FWIW, I have stomped on versions of this file by simply picking one version in a Git merge and never had any problems. As we discuss in that linked suggestion, however, there is no way to reliably get that creation / modification info back. This will presumably mess up things like your recent pages list, etc. But your notes all keep working AFAICT.
Thanks for the answer, the introduction of newlines in that file has made it much easier to manage with version control, so my initial problem is mostly moot thanks to that.
One thing that puzzles me a bit about this file though is that creation/modification dates should already be provided by the filesystem (e.g. ctime/mtime on *nix). So why duplicate it.

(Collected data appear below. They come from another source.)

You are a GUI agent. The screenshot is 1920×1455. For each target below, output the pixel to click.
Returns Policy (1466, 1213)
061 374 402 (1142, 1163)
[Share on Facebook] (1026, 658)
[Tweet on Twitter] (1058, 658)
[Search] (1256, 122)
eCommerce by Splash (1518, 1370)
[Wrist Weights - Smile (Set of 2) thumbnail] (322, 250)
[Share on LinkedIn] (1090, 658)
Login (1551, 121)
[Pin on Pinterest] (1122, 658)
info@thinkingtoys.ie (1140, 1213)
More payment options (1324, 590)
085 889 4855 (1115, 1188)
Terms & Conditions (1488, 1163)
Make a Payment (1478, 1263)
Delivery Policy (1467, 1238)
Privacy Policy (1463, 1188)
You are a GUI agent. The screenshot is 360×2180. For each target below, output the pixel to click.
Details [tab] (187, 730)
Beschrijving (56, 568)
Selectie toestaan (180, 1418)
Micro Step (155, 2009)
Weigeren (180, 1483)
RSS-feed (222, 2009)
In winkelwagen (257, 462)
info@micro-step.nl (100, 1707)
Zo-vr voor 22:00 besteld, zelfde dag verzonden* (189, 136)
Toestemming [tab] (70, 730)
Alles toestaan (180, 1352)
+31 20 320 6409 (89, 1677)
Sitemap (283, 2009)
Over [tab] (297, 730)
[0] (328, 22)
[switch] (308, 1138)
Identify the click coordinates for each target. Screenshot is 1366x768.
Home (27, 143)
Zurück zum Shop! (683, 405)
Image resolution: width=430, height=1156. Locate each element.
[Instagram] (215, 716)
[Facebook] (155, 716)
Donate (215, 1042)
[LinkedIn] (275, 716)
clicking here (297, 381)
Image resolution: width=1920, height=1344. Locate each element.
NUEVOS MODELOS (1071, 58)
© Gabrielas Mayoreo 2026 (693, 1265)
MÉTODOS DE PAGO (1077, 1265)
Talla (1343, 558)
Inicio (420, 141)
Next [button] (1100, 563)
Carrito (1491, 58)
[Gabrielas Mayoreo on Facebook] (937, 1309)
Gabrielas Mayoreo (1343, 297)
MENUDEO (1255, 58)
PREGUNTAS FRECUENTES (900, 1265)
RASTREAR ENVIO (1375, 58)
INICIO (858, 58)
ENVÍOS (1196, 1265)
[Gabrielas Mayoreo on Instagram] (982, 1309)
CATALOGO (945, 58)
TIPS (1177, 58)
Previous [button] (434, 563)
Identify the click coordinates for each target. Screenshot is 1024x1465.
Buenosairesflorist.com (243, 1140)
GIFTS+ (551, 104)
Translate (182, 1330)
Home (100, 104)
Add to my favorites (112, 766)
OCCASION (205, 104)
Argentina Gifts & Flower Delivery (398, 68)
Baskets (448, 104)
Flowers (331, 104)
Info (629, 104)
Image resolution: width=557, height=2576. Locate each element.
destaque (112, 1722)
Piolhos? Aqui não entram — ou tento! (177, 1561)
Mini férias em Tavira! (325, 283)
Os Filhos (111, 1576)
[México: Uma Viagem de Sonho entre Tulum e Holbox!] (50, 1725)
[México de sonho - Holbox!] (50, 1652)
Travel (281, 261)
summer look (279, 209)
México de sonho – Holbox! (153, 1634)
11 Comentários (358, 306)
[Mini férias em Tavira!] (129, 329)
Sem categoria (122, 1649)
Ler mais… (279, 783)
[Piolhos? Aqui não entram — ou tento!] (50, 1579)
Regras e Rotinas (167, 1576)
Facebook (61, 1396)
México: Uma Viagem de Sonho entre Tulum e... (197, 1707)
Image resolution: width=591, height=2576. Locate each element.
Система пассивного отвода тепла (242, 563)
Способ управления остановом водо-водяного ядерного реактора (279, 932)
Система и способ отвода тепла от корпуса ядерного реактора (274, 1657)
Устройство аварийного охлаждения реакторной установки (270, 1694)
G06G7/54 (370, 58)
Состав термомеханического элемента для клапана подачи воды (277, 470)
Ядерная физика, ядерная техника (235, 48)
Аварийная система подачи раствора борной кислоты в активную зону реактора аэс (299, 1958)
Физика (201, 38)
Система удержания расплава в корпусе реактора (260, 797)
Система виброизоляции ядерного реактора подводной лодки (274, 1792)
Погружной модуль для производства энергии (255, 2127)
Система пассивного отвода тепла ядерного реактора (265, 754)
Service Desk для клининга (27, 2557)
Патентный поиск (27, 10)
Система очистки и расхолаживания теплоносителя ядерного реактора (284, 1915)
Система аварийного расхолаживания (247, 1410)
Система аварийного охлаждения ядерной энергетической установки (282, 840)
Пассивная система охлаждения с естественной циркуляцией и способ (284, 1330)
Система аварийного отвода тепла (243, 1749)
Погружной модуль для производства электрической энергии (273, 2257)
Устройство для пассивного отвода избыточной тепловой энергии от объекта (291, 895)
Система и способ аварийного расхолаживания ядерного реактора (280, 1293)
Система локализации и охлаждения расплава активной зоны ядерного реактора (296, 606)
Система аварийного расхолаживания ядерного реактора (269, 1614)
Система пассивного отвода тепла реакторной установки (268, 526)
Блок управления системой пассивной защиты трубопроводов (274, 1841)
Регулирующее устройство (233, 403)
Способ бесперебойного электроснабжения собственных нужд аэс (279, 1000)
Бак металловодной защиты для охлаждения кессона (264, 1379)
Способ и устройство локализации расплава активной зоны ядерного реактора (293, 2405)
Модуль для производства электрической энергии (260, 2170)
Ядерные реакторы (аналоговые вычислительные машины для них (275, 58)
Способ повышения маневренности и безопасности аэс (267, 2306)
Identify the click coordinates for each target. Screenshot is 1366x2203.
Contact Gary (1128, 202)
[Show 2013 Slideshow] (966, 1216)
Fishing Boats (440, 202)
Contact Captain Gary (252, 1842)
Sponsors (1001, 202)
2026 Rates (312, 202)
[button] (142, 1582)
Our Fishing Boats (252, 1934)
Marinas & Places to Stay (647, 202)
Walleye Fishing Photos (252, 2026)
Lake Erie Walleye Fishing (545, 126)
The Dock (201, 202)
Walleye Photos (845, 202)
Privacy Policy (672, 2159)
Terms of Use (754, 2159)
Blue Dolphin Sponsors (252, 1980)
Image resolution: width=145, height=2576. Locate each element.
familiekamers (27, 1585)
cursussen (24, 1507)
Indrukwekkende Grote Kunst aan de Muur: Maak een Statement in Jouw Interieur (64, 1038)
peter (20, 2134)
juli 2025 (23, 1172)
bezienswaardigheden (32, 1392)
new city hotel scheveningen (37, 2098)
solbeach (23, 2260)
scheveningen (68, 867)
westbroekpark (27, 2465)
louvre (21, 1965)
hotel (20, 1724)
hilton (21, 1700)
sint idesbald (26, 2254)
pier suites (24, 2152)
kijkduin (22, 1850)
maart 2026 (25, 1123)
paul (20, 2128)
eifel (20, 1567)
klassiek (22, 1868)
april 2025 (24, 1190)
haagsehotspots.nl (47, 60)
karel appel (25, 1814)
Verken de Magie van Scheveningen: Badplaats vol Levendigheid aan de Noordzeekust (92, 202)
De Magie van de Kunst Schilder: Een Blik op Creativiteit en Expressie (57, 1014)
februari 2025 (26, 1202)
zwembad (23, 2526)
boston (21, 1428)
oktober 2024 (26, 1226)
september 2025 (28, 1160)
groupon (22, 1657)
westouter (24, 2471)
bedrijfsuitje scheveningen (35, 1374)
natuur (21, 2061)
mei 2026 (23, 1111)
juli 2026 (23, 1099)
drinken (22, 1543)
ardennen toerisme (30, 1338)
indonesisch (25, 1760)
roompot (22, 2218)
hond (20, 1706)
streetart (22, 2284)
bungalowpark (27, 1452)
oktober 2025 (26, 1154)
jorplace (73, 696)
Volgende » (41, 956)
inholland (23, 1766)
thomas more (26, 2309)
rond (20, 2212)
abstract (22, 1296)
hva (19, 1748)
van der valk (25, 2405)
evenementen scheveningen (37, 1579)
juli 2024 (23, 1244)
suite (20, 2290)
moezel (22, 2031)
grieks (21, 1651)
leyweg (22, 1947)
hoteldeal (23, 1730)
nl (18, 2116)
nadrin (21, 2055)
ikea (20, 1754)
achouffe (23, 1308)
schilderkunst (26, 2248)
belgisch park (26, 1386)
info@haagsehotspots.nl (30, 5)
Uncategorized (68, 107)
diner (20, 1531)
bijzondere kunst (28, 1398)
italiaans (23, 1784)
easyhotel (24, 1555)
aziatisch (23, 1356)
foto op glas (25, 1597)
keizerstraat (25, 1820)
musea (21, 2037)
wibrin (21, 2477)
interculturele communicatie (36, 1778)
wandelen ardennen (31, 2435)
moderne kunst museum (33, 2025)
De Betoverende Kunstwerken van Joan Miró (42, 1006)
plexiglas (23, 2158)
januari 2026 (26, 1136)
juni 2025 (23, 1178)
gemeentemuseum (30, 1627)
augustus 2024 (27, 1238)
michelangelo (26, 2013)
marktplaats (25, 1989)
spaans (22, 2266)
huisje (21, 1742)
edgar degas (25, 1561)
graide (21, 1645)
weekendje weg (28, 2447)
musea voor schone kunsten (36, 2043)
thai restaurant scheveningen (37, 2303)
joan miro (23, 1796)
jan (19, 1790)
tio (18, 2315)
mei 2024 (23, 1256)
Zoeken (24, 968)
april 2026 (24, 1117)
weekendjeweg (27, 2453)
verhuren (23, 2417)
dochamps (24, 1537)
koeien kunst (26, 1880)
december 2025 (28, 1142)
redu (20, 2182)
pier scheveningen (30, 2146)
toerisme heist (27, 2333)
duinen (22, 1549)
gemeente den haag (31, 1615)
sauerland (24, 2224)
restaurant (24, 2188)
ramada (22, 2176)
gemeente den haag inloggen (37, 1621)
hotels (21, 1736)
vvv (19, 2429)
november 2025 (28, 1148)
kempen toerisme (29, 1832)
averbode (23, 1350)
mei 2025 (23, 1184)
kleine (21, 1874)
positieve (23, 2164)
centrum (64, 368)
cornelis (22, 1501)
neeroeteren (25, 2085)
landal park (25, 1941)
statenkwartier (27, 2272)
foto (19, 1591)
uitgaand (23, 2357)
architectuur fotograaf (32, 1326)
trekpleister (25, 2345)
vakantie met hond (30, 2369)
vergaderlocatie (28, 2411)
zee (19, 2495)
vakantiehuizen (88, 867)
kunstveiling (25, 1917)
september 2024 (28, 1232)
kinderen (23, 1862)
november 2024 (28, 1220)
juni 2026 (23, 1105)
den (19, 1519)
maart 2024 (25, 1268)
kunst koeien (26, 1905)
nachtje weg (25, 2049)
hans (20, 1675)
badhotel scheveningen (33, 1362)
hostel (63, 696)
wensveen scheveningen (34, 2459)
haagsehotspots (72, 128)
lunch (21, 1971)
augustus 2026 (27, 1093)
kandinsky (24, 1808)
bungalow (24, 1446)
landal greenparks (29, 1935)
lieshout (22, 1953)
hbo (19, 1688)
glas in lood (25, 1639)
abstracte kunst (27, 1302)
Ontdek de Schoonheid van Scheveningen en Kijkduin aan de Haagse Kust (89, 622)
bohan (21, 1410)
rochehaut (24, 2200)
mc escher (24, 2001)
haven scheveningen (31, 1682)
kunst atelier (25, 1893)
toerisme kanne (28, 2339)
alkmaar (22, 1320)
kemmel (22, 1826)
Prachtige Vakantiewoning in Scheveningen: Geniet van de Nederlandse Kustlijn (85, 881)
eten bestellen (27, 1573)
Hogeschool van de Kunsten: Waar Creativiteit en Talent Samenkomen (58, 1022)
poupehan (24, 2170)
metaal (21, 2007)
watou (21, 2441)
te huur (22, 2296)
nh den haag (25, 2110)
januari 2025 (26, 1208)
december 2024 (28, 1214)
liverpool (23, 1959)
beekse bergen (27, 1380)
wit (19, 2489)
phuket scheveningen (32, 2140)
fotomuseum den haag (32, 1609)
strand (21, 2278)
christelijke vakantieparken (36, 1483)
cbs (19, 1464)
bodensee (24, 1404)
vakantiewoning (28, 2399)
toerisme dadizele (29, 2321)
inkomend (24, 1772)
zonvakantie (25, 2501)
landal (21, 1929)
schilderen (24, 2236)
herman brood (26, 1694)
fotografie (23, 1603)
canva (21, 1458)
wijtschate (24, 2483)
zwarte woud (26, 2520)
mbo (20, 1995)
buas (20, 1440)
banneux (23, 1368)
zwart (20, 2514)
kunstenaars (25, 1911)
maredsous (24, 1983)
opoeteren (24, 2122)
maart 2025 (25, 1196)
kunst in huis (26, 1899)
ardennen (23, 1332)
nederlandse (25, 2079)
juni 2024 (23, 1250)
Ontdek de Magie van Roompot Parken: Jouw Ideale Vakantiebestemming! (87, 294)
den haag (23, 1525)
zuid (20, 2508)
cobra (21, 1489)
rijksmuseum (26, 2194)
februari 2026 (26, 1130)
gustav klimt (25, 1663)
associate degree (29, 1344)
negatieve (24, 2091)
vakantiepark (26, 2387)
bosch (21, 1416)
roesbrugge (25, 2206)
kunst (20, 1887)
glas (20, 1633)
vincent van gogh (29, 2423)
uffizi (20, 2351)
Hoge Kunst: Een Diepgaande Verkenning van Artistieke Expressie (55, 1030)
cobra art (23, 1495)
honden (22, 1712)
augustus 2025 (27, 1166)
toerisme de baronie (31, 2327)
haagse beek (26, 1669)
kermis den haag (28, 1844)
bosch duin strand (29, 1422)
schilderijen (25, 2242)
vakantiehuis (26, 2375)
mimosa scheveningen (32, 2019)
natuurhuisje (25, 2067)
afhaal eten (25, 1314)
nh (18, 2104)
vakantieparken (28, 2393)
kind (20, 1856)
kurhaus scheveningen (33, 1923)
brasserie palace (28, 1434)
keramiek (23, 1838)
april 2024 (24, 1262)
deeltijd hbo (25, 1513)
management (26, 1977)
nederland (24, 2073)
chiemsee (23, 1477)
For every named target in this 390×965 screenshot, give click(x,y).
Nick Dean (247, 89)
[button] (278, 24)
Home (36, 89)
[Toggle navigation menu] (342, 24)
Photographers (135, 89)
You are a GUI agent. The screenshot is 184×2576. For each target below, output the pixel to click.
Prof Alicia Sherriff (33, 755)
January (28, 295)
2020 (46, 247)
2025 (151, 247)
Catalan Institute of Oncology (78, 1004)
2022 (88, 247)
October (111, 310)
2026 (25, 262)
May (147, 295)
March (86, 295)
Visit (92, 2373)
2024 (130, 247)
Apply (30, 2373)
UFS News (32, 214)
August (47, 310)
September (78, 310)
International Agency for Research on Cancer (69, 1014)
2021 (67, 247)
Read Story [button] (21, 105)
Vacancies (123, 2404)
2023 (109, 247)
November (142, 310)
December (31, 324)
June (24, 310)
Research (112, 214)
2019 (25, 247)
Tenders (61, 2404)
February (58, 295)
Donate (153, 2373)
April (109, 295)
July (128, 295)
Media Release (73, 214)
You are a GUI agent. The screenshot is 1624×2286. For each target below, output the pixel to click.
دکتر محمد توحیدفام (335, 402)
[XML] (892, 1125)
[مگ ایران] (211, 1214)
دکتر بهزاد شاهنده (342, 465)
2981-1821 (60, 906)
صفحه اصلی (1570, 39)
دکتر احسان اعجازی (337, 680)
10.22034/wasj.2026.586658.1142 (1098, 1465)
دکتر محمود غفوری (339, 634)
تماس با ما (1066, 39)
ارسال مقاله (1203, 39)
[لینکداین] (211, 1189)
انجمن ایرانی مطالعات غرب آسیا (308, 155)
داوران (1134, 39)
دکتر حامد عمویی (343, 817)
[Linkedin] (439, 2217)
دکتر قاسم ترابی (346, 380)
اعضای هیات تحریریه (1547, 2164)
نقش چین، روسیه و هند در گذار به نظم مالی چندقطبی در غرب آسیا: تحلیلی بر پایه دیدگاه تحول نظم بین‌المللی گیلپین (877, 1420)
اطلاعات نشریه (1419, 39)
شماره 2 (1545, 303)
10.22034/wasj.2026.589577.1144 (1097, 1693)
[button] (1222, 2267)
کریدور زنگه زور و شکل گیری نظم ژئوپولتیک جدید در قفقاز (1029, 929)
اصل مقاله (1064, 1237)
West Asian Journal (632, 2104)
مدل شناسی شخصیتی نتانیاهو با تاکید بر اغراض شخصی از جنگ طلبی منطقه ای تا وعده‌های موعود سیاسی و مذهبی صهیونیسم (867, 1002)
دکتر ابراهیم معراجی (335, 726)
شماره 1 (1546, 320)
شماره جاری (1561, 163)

Having everything in one file might also not scale well, I suppose the whole file is rewritten every time another file is modified to update the metadata, which scales linearly with the number of files on disk.
While I can’t speak for the devs here, file creation and modification data is not reliable across arbitrary approaches to sync across machines (simple example - someone might use cp -r, but it’s also impossible to track behavior of the many systems for networked files). So, I grok why a “it’s just files” approach like logseq might not want to rely on filesystem metadata.
I’ve also noticed that pages-metadata.edn is responsible for many of my merge conflicts. So far, I’ve arbitrarily chosen the RHS or LHS side, but I suspect that in time, there may be information loss with this approach. Is there a guide somewhere on how to properly set up and use Git with more than one copy of Logseq Desktop?
I wrote a small script for resolving conflicts of pages-metadata.edn using python.
The strategy for merging is to take minimum of the both files for created-at timestamp and maximum for updated-at timestamp.
Please take a look if you are interested:
Thanks @juzbox for sharing this script! For non-technical users, like myself, what directory should this .py script be placed in? Any other steps (beyond making executable) users should be aware of? Or cross-platform differences (I’m syncing my LogSeq graph via git/GitHub between two machines, one Linux, and one Windows)? This whole thing is a stopgap measure until LogSeq’s sync service comes online.
Thanks @Flaunster for your interest in my script.
The python script can be placed anywhere. (I personally put it in my Logseq graph’s root directory, where you can find subdirectories like assets, journals, 'logseq, pages`.)
If no argument is supplied to the script, the script assumes the current working directory as the Logseq graph’s root directory. You can also supply the graph’s root directory as the first argument to the script.
E.g. you can run either:
$ cd path/to/your/logseq/graph/directory
$ python path/to/fix-pages-metadata-conflicts.py
That is amazing! Thank you!
I use git for sync between android phones (with Termux) and Linux computers (with Logseq’s own auto commit system), and was about to add pages-metadata to my .gitignore before stumbling upon this. Certainly going to try it first.
There is one question tough: In android, the sync process is manual (I press buttons and scripts get run), so I know how to add your script into those (there must be an easy way to use python inside Termux);
But, how can we integrate your script into logseq’s auto commit system? do we just put the command line calling it inside ‘.git/hooks/pre-commit’?